Обычно причисляемый историками к либеральному лагерю, Галаган, как будто давая советы своему другу, начинающему помещику, одобрительно отнесся к его знакомству с «Выбранными местами» и с пиететом написал: «Ты знаешь, как глубоко благоговею я перед безсмертным Гоголем, как священны для меня все слова и советы этаго художника там, где он делается философом и по праву наставником». Пытаясь развеять сомнения друга относительно необходимости исполнения «всех советов Гоголя на практике», которые для либерально мыслящего человека были неприемлемы, Григорий Павлович убеждал, что «в основе этих советов есть великая истина — это нравственное значение человека, который хочет быть помещиком в этом смысле», и как бы сакрализировал книгу:
Мало ли ты найдешь в св. Писании и даже в Евангелии мудрейших истин, которыя, однако, практическая обстановка такова, что их буквально исполнять или нельзя по окружающим нас обстоятельствам, или они не в силе человеку. Точно такое и тут; надобно Бог знает как испытать свои силы и сколько их иметь, чтобы быть в состоянии исполнять советы Гоголя в буквальном смысле. Тут хоть раз при этом не достанет в тебе сил, и ты тотчас же впадаешь в смешное [положение] или еще хуже того и разом роняешь и себя, и идею помещика уже на долгое время или на всю жизнь[1476]

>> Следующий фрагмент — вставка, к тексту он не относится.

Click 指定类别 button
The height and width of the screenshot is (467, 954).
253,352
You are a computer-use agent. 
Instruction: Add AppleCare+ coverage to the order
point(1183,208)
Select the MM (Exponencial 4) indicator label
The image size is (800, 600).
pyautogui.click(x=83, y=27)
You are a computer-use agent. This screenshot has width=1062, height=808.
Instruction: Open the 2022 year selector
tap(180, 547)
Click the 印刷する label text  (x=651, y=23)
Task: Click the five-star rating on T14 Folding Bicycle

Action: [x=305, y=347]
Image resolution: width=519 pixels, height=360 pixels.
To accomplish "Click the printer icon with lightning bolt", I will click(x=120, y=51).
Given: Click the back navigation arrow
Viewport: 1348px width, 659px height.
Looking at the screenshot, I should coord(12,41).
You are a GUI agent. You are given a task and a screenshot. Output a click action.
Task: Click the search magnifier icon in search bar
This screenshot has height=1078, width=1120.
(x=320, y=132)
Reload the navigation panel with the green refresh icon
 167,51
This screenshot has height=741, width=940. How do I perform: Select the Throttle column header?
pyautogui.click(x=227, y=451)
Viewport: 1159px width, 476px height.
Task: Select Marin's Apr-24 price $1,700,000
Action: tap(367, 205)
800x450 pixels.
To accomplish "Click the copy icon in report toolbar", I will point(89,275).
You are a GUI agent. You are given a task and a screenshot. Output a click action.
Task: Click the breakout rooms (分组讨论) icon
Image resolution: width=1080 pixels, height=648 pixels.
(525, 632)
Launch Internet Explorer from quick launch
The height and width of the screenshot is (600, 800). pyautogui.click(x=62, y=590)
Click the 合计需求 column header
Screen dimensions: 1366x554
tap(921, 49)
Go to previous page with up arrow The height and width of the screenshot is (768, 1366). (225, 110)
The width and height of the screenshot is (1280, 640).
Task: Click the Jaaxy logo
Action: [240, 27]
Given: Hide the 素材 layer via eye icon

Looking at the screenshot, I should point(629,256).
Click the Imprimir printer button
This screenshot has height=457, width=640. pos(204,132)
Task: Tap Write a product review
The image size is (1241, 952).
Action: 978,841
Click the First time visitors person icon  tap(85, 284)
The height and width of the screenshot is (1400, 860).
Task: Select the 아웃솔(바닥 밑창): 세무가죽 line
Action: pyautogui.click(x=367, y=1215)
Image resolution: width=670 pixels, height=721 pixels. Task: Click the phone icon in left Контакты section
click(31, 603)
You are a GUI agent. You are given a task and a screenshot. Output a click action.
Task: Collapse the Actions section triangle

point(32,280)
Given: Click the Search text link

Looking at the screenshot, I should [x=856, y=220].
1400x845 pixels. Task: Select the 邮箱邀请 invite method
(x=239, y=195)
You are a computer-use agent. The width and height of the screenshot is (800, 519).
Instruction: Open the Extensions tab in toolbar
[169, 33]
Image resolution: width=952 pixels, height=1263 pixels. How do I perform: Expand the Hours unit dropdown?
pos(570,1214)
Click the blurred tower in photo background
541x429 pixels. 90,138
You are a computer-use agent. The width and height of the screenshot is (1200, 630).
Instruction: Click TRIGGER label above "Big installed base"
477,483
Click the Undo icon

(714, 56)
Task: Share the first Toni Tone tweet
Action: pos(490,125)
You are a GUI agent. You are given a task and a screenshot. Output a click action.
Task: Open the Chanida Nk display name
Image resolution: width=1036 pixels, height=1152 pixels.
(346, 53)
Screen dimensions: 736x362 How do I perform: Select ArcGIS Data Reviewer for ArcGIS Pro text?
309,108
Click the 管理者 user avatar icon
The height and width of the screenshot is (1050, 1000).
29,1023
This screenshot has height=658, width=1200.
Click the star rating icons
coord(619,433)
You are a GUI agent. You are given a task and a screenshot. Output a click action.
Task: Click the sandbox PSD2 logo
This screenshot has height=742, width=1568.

.Довольно важным здесь, на мой взгляд, является осознание необходимости высоко держать «идею помещика», т. е. служения, выполнения своих обязанностей перед зависимыми крестьянами и государством, а также ориентация на нравственный императив, которому не только стремились следовать — о котором начали и громко заявлять.
Этот текст, как и другие писания Г. П. Галагана, довольно четко демонстрирует, что малороссийские помещики, только что почувствовав возможность получения экономической выгоды от крестьян, должны были задуматься над вопросом: как сделать из подданного не раба, а гражданина? Для Галагана и таких, как он, стало очевидным, что «мужик» потерял «настоящее значение человека», т. е. за довольно короткое историческое время произошла эволюция от мужика к крепостному крестьянину. Идея же помещика, на которой настаивал этот образованный аристократ-хозяин, заключалась в том, чтобы вернуться снова к «мужику», но уже как к «человеку-гражданину», не опекая его, а только готовя к самостоятельной жизни. Итак, Галаган, по сути, призывал себя и своего, возможно, воображаемого адресата отказаться от традиционной роли помещика.
Однако, кроме различных «программ» воспитания нравственности крестьянства, любви в нем к труду и лучшей жизни, малороссийские помещики вынашивали и аболиционистские проекты. Благодаря А. М. Лазаревскому хорошо известны эмансипационные намерения А. М. Марковича. Публично высказывая Ученому комитету Министерства госимуществ собственные детальные предложения по улучшению положения в крестьянских хозяйствах своей родины, вытекавшие из неисчерпанных возможностей крепостнической системы, Маркович одновременно подчеркивал необходимость «коренных изменений в хозяйстве крестьян», имея в виду ликвидацию крепостной зависимости[1477]
. На допросе в Киеве в апреле 1847 года по делу кирилломефодиевцев А. В. Маркович, очерчивая довольно широкий круг знакомых, среди которых были и помещики, отмечал, что в ходе разговоров «рассуждали также о необходимости эмансипации крестьян»[1478]. Во второй половине XIX — XX веке были обнародованы записки ряда других авторов на эту же тему. Определенная часть подобных материалов все еще пребывает в различных архивохранилищах, например среди бумаг В. В. Тарновского[1479].